Kaleido Insights’ defines digital regeneration as the next phase of digital transformation. This is not a rebranding; as companies mature in digital transformation efforts, it becomes a business-critical priority to use data and technology to support not only increased profits, but also innovation that benefits social and planetary systems.
Digital Regeneration is a cultural, technological, and operational shift in which organizations align the purpose, structure, and scalability of business with economic, societal, and environmental benefit.
Digital regeneration is about configuring profitable business vitality in concert with the societal and natural systems on which it relies. It is the maturation of digital innovation; an evolving orientation for data and technology application from pursuing short-term business efficiencies, beyond harm reduction, towards net positive. It is when digital strategy optimizes and scales restoration and health across stakeholders, and technology itself is designed to empower ecosystem innovation for social and biosphere wellbeing.
A regenerative business does better with less, creating, upcycling, and distributing value across stakeholders, to develop capacities for flourishing ecosystems, both human and environmental.
Why now? From digital transformation to digital regeneration
Every business has heard the term “digital transformation;” it’s the journey countless organizations have been undergoing to apply technologies to improve operational and cost efficiencies and use data to drive innovation. As anyone involved in these projects can attest, digital transformation success is far less contingent on the technology and far more so on the culture and purpose to which it is applied.
The myriad pandemic, geopolitical, and market disruptions of recent years have disrupted the journey of just about every business.
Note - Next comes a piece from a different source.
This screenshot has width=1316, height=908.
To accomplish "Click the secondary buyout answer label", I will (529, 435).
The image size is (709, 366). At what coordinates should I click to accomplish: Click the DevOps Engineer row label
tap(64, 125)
Business transformation itself changed course, from “going digital,” to ensuring resilience.
Of course, the trends underlying these disruptions, and the deeper reckoning around “new normal” have far deeper roots. Assumptions of stability, predictability, and endless profits for a few (at the expense of endless extraction of the whole), have dominated business models and markets for decades. The structures of conventional business haven’t just become disconnected to living systems, many are synonymous with exploitation of people and planetary resources.
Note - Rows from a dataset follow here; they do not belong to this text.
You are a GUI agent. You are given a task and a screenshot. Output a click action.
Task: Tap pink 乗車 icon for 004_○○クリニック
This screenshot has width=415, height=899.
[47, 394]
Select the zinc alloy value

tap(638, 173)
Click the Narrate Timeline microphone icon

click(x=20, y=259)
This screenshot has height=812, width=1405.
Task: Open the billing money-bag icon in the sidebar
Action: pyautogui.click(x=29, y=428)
As organizations across every industry awaken to this imperative for transformation, the question surfaces: how will our organization remain resilient in the coming decades? And, what does innovating for resilience look like? As business leaders search for new models to adapt and respond to constant change, they find that nature itself offers a template for resilience: regeneration.
What does “regeneration” mean?
Life-giving: the word ‘regenerative’ means creating the conditions conducive for life to continuously renew itself, now and in the future.
- In nature: regeneration is the process of renewal, restoration, and regrowth that makes genomes, cells, organisms, and ecosystems resilient to fluctuations or events that cause disturbance or damage. For example, our own cells are constantly regenerating. Forests are constantly exchanging nutrients and information through networks made up of mycelium fungi, (un-ironically coined the Wood Wide Web).
- In design: “regenerative” describes processes that restore, renew or revitalize sources of energy and materials, thereby creating systems that integrate the needs of the parts within the boundaries of the whole. For example, architects are designing buildings that don’t just maintain structural integrity, but compound benefits through materials and design: improving air quality, natural light, heating and cooling, even generating surplus energy to share locally.
Applying regenerative logic to business marks a turning point
Applying regenerative logic to business marks a turning point, a shift in mindset crucial for leaders to grasp. Whereas “sustainability” is often synonymous with mechanistic and transactional notions like “harm reduction,” “offsetting externalities,” or “reaching net zero,” regeneration goes a step further. A regenerative business does better with less, creating, upcycling, and distributing value across stakeholders, to develop capacities for flourishing ecosystems, both human and environmental.
This transformation manifests across several ways of thinking, organizing, and managing business:
This design paradigm is now rapidly gaining traction across industry and reorienting innovation objectives. In one example, a global beverage manufacturer partners with a company called Cambrian to use their technology to treat wastewater contaminated by industrial processes, not just turning it into clean water, but even producing biogas that can be used to generate clean energy. In sectors such as agriculture, food and beverages, regenerative principles are being put into practice in ways that compound benefits across stakeholders simultaneously: empowering farmers, promoting animal welfare, restoring soil fertility, reducing emissions, and improving nutritional integrity and customer experiences, all while unlocking radical new monetization models.
The time is ripe for innovation leaders to harness emerging technologies to enable, accelerate, and scale regenerative design. Emerging technologies play a critical role in accelerating, democratizing, and scaling these models. Our team is exploring how data, machine learning, sensors, distributed networks, tokens, synthetic biology, among many other technologies are catalyzing transitions to new energy systems and powering business resilience through societal and environmental innovation.